Ideally, all prospective study visits should be in person but should a family find it too difficult to travel to the clinical site, the family will be asked to send in any local records of healthcare visits that occurred since the last contact with the clinical site. The Study Investigator will then call the parent and discuss the status of the child in place of an in-person visit.

For all patients in the U.S., in home assessments will be scheduled. A physical therapist trained on the required assessments will visit your home at a time that is convenient for you. The in-home visit will take about 2 to 3 hours and the frequency (how often the physical therapist visits) will depend on the age of your child.

For those families able to participate in person, Aspa will cover the cost of travel expenses to attend the study visits.

The Study Investigator will conduct assessments that will permit characterization of Canavan disease and its progression. These include standard clinical evaluations of physical growth and development and collection of blood and urine samples, along with assessing Canavan disease-specific laboratory measures. Magnetic resonance imaging (MRI) and magnetic resonance spectroscopy (MRS) may also be recommended. Standardized assessments that measure the impact of the disease on the patient’s quality of life and the emotional and social aspects of individuals affected with Canavan disease may be administered as well. If certain assessments become too much for the family, the family can choose to decline those assessments.

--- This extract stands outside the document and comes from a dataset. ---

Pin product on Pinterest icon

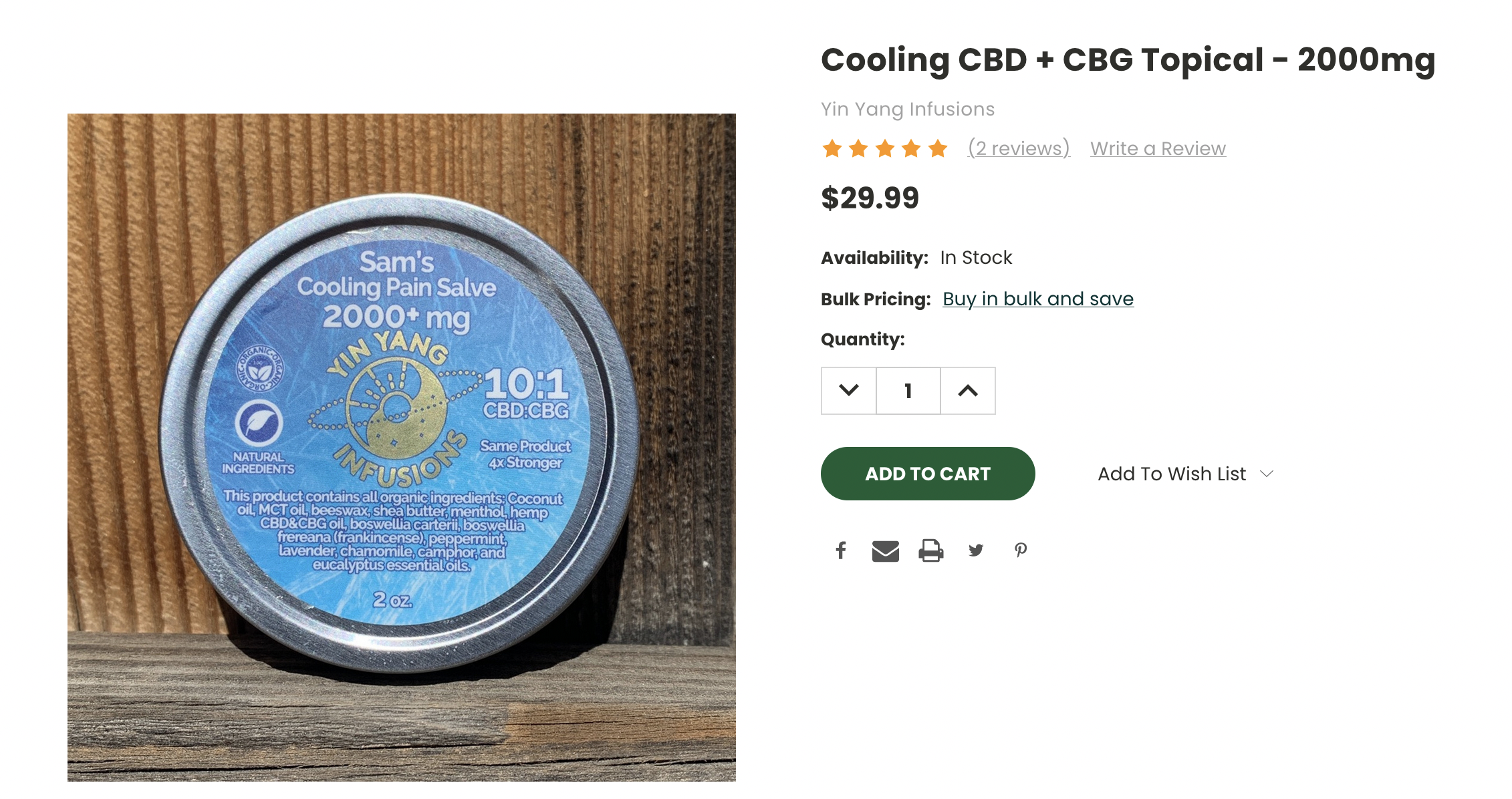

A patient must have a confirmed diagnosis of Canavan disease. The family must also be willing to provide the necessary medical records, and families must enroll by contacting the Call Center by phone (1-833-764-2267) or email CanavanMedRec@veristat.com. The parent and/or legal guardian must also be able to read, understand, and sign the informed consent.

Not if you live in the United States or some other countries, outside of the EU. Aspa has hired a company that can obtain the medical records on your behalf. Families living in the US or outside of the EU can call 1-833-764-2267 or email CanavanMedRec@veristat.com and provide consent, and the vendor will handle all the details and provide you with all the necessary records necessary for participation in CANinform. This service is free of charge to families.

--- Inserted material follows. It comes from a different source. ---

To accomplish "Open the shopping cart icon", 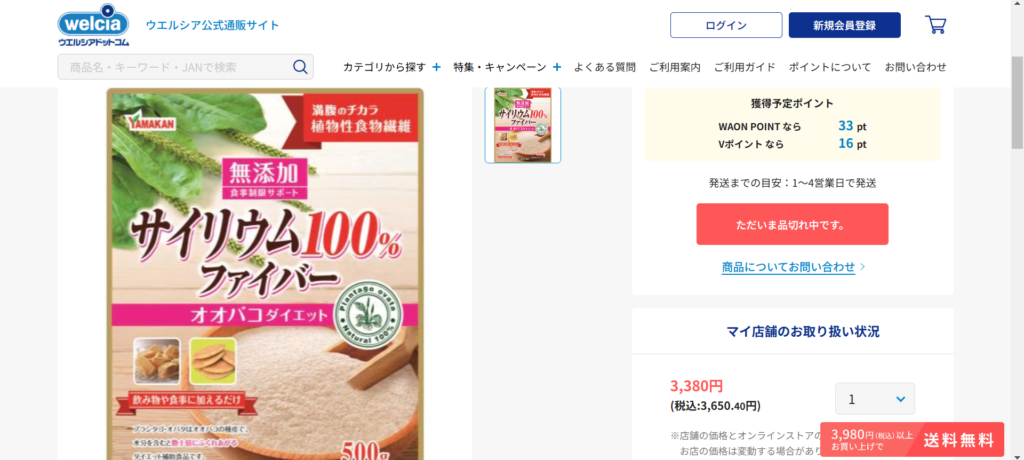I will pyautogui.click(x=935, y=25).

Regulators such as the FDA may allow companies developing therapies for rare pediatric diseases to use natural history studies in place of a placebo-controlled clinical trial in certain circumstances, and natural history data has been used in a number of successful clinical trials and in support of approved therapies, including a recently approved therapy for spinal muscular atrophy, a rare pediatric neurodegenerative disease.

CANinform is a retrospective and prospective natural history study that is an integral part of the overall clinical development plan for Aspa’s gene therapy program. CANinform will provide critical data to allow Aspa to define a clinically meaningful endpoint in its planned subsequent clinical trial, referred to as the treatment trial, for its investigational gene therapy. Participation in CANinform does not impact eligibility for participating in future clinical studies.